If Frank gets two percent of the people who search for "parrots" to click
on his ad, or a two percent click through rate (ctr), that means 1,760 people
visit his parrot site. If just five percent of the people order Frank's product
at $37.77, he's making $2898.72 per month. That's really an exact figure
and I'll show you how I came up with it.
Frank uses Clickbank as his payment processor. They charge $1 + 7.5% for
each transaction, which means out of $37.77, Frank gets $33.94.
Five percent of the people ordered so that's 88 orders. 88 x $33.94 = $2986.72
Subtract the cost of pay per click advertising of $88 and that leaves Frank
$2898.72 for the month. Multiply that by 12 months and Frank makes $34,784.64
a year. That's a nice income from a one page website using only one source
of advertising -- don't you think? Frank spends an hour a week monitoring
his Google ads and that's all the work he has to do for his site.
Frank could probably double his income by making a few changes to his business.
Since he doesn't run an affiliate program, he could switch his payment processor
to one that takes a lower percentage of his earnings.
Frank could also raise his prices. If he studies his market of parrot owners,
he'll probably figure out how much they spend on their parrots. Parrots aren't
cheap pets. Also, pet owners WILL spend a lot of money on their pets. People
send their dogs to obedience school, grooming services, and buy them all
sorts of pricey items.
All Frank has to do is send his list of customers a survey asking them how
much the information that they bought is worth to them. He could raise his
price for the product or create a version 2 and sell more to his existing
customers. He could also sell parrot supplies to his existing customers.

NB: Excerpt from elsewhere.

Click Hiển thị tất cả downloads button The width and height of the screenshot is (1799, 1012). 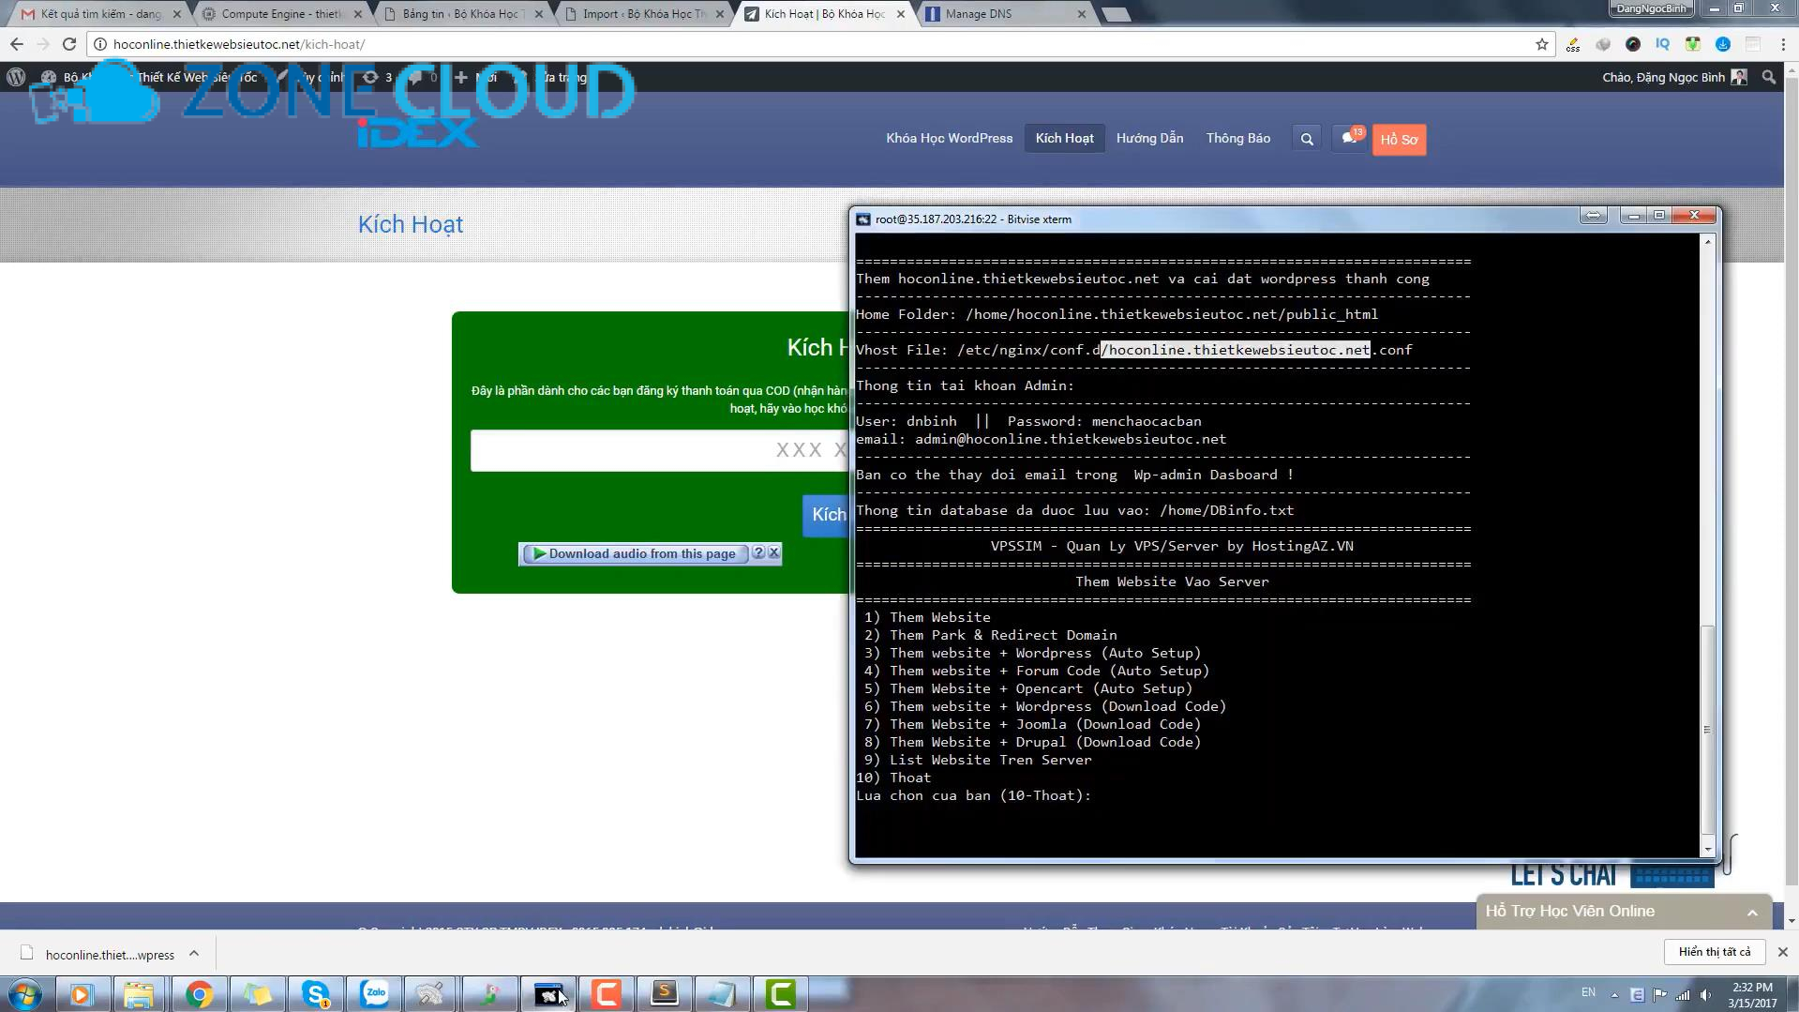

Another thing Frank could do is have a subscription box on his site to capture
emails and then build credibility with visitors who don't buy on the first
visit, and in the case study above, that's 95% of people!

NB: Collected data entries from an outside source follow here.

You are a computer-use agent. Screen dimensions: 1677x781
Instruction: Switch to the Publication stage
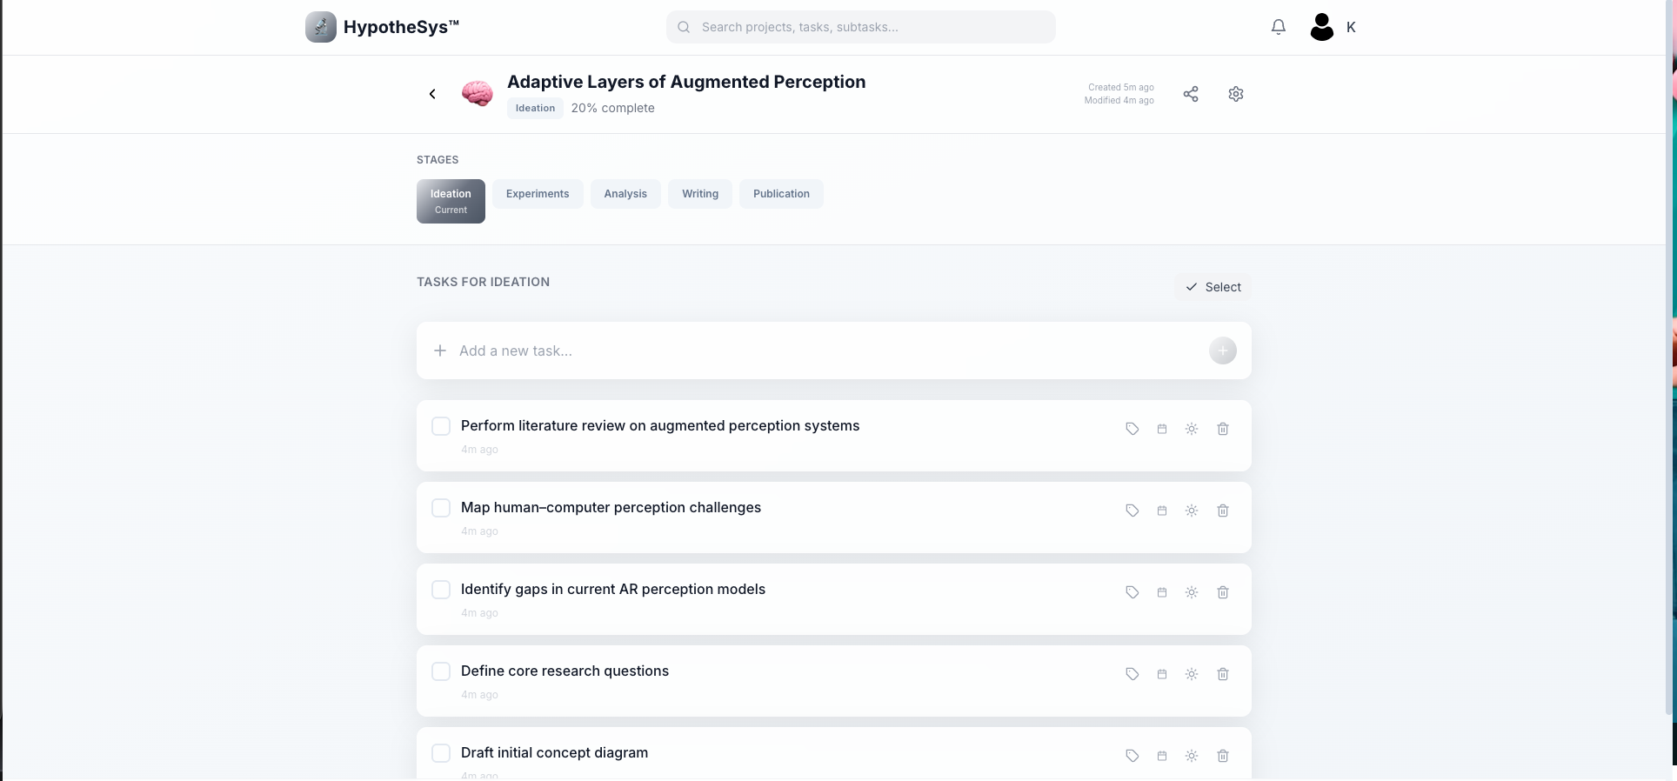coord(781,194)
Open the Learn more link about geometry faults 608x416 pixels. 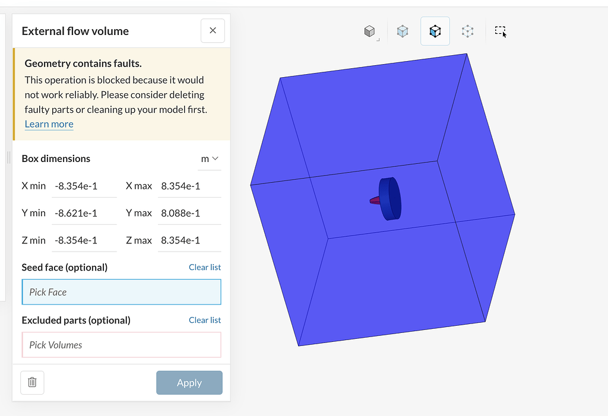tap(49, 124)
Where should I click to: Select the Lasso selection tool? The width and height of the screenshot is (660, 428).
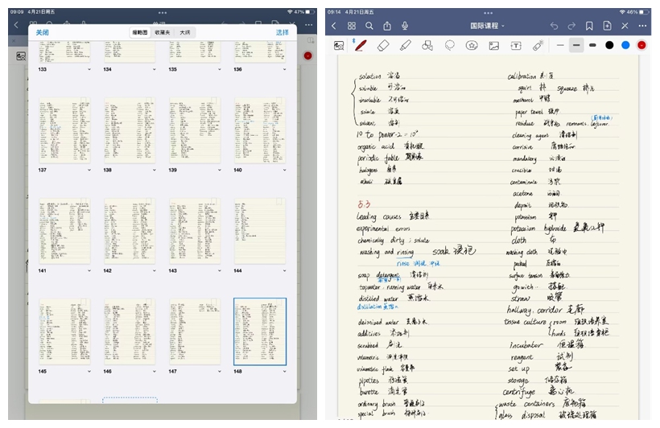click(x=450, y=45)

Having listened to Frank talk on a bunch of internet marketing teleseminars,
I know that his aim is not to fiddle around too much with any one site. His
method is called the "Underachiever Method." His aim is to create 50 sites
that generate money such as the parrot site. What a good idea -- 50 streams
of income that run on autopilot.
That got me thinking ... if he can create 50 sites like that, for me to create
just one site is good enough. I started to research my own niches. I asked
myself what other pets could people be interested in that would create that
kind of income?
I searched for the following terms and found how many people searched for
Rabbits - 139,995 Humming Birds - 110,692 Ferrets - 76,820 Tropical Fish
- 155,579 Hunting Dog - 30,725
Woh! Excellent potential - bling bling. I searched on Google and didn't find
anyone selling information products on rabbits or hunting dogs. I did find
one on ferrets and tropical fish. That shouldn't stop me from creating a
product on ferrets and tropical fish. There's always room for improvement
or joint ventures.
I looked at "hunting dog" more closely and saw that some related keywords
"rabbit hunting dog" "hog hunting dog" "squirrel hunting dog" "deer hunting
dog" and a lot more.
There are so many niches yet untapped it's unbelievable. I think I'm going
to create an information product for hunters and use all those little niches
for the chapters. I don't mind revealing all this to you because I've got
a bag full of niches that I've researched.

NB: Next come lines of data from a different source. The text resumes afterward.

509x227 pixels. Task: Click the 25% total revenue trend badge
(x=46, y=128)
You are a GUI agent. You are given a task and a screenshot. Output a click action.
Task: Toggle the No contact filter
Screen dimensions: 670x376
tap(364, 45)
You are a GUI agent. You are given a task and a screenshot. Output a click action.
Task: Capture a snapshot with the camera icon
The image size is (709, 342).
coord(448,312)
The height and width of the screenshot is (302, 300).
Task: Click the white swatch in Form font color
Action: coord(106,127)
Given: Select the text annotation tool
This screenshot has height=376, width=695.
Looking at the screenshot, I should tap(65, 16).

One method I use to find niches is to type in just a single keyword into
the Overture tool and look at all the related keyword phrases. Those related
keyword phrases are niche markets.
If you'd like to create a niche product, you may want to set up a Google
campaign to ensure there is a market for your product. Once you're certain
there is a market, visit a bookstore like Barnes and Noble to find a book
or magazine about your niche. If there isn't one available, you should really
consider looking for another niche, as there most likely isn't a market for
If you find some books, look through them to give you an idea of how they're
written and the type of content they contain. This will give you a good idea
as to what your product should contain.
Take notes and visit a freelance site such as
to hire freelancers to write your ebook for you.
Your final step will be to create a one page website, set up with a payment
processor such as Clickbank, and start sending traffic to the site.
The entire process shouldn't take any longer than a month.